A small incident that pushed me to wean off of social media.
I posted something on LinkedIn this week. It was a image of an exciting upcoming event.
What I didn’t realise, was this image was not official. The moment I posted it, I got a few likes, and also a bunch of iMessages.
My buddies sent me one of those chain of messages where the bubbles stacked up and screamed “urgent!”:
“hey. r u there”
“that post on LinkedIn, you need to take it off”
“it’s not official yet”
“delete that post dude”
“can i call you?”
I deleted it promptly, thanked the folks that saved my butt. I also realised, I posted it, simply because … I wanted likes.
I have learned that this kind of posts have gartnered more likes that any other posts. When I saw the image, I wanted to post it, because I was craving for the recognition. I wasn’t aware of this desire. Looking back, it was clear to me that I was blinded by this desire to be liked, and did not do my homework to double check.
There are many posts I shared not because I think they were beneficial to others. Honestly, I was sharing things because I was going after the likes.
I crave for these likes, also because there were a few posts where I got a lot of views and likes, and I wanted more. It felt great when so many people were reading and liking my posts … wait, I mean … liking me.

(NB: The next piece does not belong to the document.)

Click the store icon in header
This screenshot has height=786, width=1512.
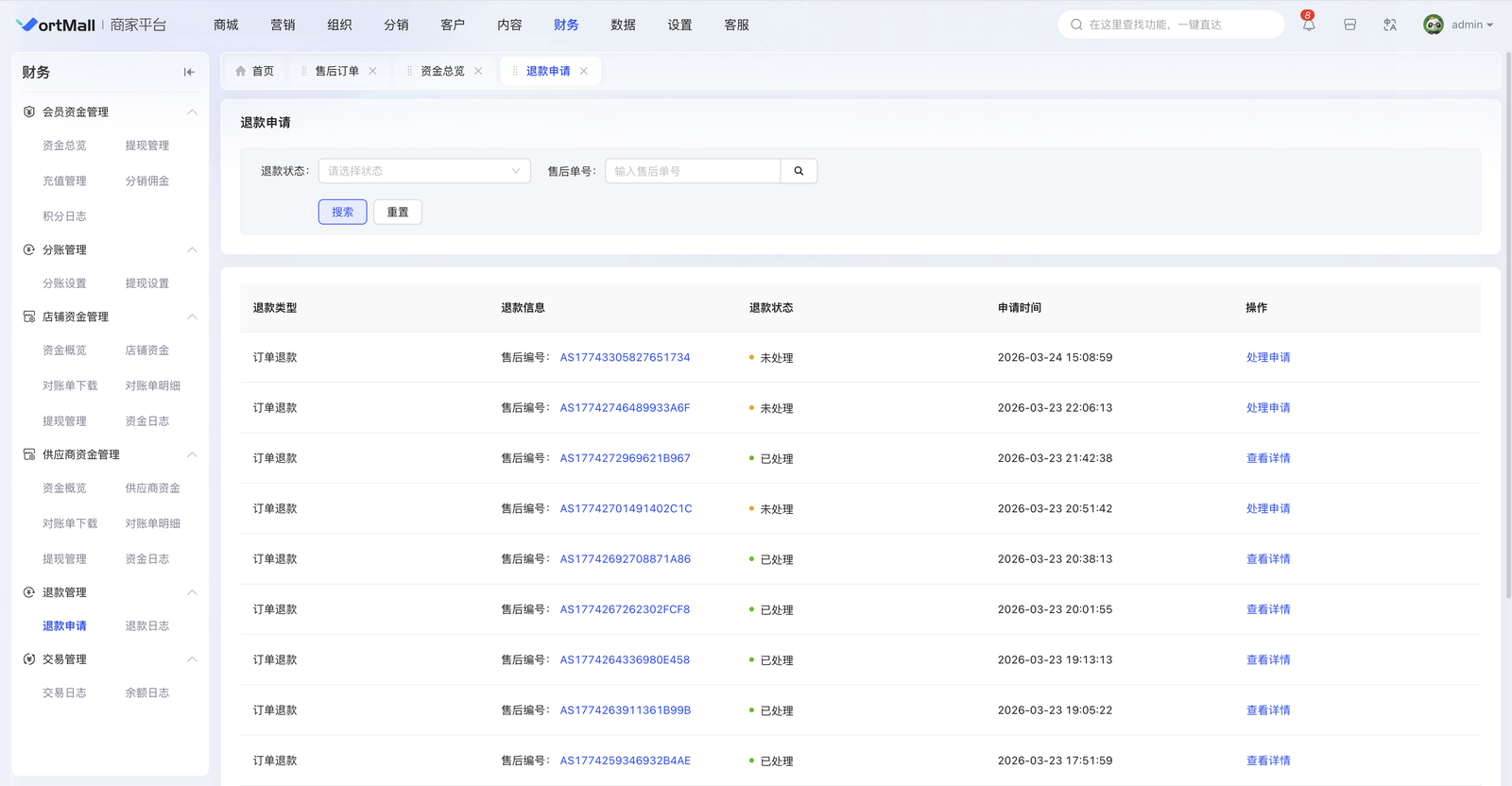1349,26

When I first started to write online (or blog), it was back in the late 90s, when the internet just started. I was in university, and we were all given a domain to create our own websites.
I created my own website, and started putting down my thoughts there. There was no mechanism to track viewership or solicit feedback. Nothing. Therefore to me, it was an enjoyable routine because I got to write and imagine people reading my random thoughts.

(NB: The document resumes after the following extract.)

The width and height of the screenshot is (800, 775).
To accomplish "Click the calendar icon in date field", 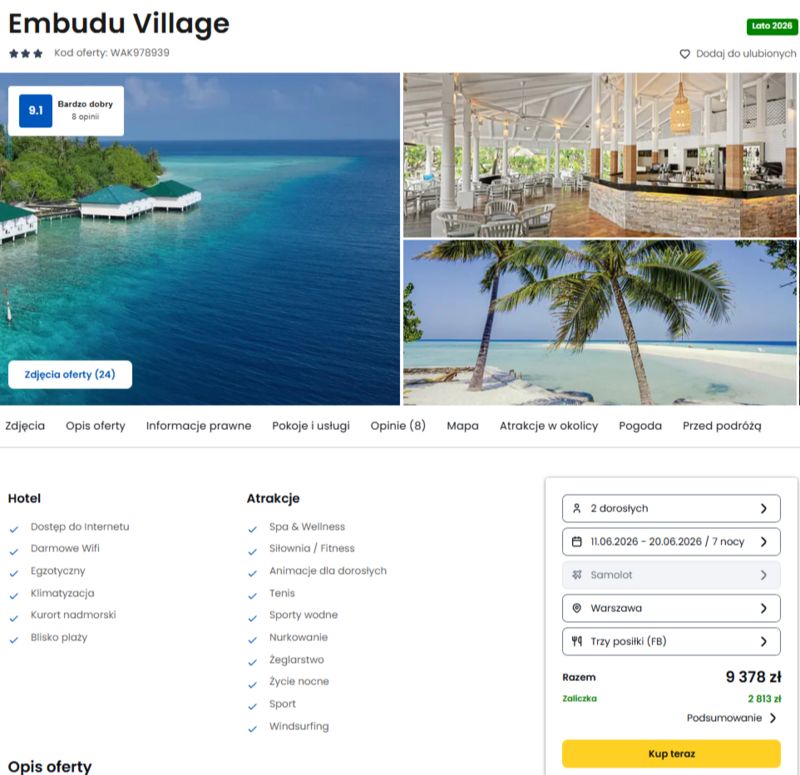I will [x=577, y=542].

Then in the early 2000s, I started writing on blogger. Again, the feedback and sharing mechanism was primitive. I chose this platform, because the promise of the platform was reach and readership. But I would never get any feedback or stats. I then created my own URL: www.minghon.com, and continued writing there. Same thing, there was simply zero feedback and sharing mechanism.
Then social media arrived, started with Friendster, then Facebook, kaixin, etc. We all went on that journey. likes, pokes, shares, comments.
When I wanted to write again, my motivations evolved. I wanted likes, shares, comments. I started writing on Facebook, then Medium, now LinkedIn. I was not aware of this change of desire.
… 🧘🏻♂️ …
- I will continue to write here, because medium is almost like a rehab. The low traffic and reach will help wean me off of all the dopamine hits from other social media.
- I will challenge myself to limit my activities on Twitter and LinkedIn.
- I will do this by always asking myself, “Is this meaningful to others and … yes, humanity”, instead of “How does this help me build my brand?”.